The Supreme Court unanimously shut down one of many troubling tugs of war over access to abortion. By tossing out FDA v. Alliance for Hippocratic Medicine, it quashed the utterly mistaken notion that the Food and Drug Administration improperly approved mifepristone, a drug used for medical abortion, nearly a quarter century ago.
This Texas-based case, which sought to roll back access to one of two abortion medications, was not really about anti-abortion doctors supposedly being harmed by the government’s actions. It was about a political drive to unfairly question and restrict a longstanding, safe, and sometimes necessary medical treatment to end pregnancies.
Mifepristone’s safety record is firm: it has been used in more than 630 clinical trials, 420 of which were randomized and controlled, since the FDA initially approved it for pregnancy termination with a second drug (misoprostol) for up to 49 days of pregnancy. Given the millions of people in the U.S. who have used it successfully, the FDA approved its use for up to 70 days in 2016. The death rate from mifepristone is 0.0005% —the U.S. death rate from giving birth is 0.019% — and decades of research show a 0.4% risk of major complications from it, lower than with Tylenol or Viagra.

§ **Extracted entries**:
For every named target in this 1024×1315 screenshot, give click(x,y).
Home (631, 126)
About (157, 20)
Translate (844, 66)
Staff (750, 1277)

§ **Instructions**:
a) Repeat the passage of the mifepristone text from "The Supreme Court" to "to end pregnancies.", switching "Supreme Court" to "High Court".
b) Answer these questions from the mifepristone text:
(i) Where was the case based?
(ii) What second drug is named for use with mifepristone?
(iii) In what year did the FDA approve mifepristone for use up to 70 days of pregnancy?
c) According to the mifepristone text, why did the FDA extend approval of the drug to 70 days of pregnancy?
You can complete the tasks without the records.

§ **Solution list**:
a)
The High Court unanimously shut down one of many troubling tugs of war over access to abortion. By tossing out FDA v. Alliance for Hippocratic Medicine, it quashed the utterly mistaken notion that the Food and Drug Administration improperly approved mifepristone, a drug used for medical abortion, nearly a quarter century ago.
This Texas-based case, which sought to roll back access to one of two abortion medications, was not really about anti-abortion doctors supposedly being harmed by the government’s actions. It was about a political drive to unfairly question and restrict a longstanding, safe, and sometimes necessary medical treatment to end pregnancies.

b)
(i) Texas
(ii) Misoprostol
(iii) 2016

c) The FDA extended the approval because millions of people in the U.S. had used the drug successfully.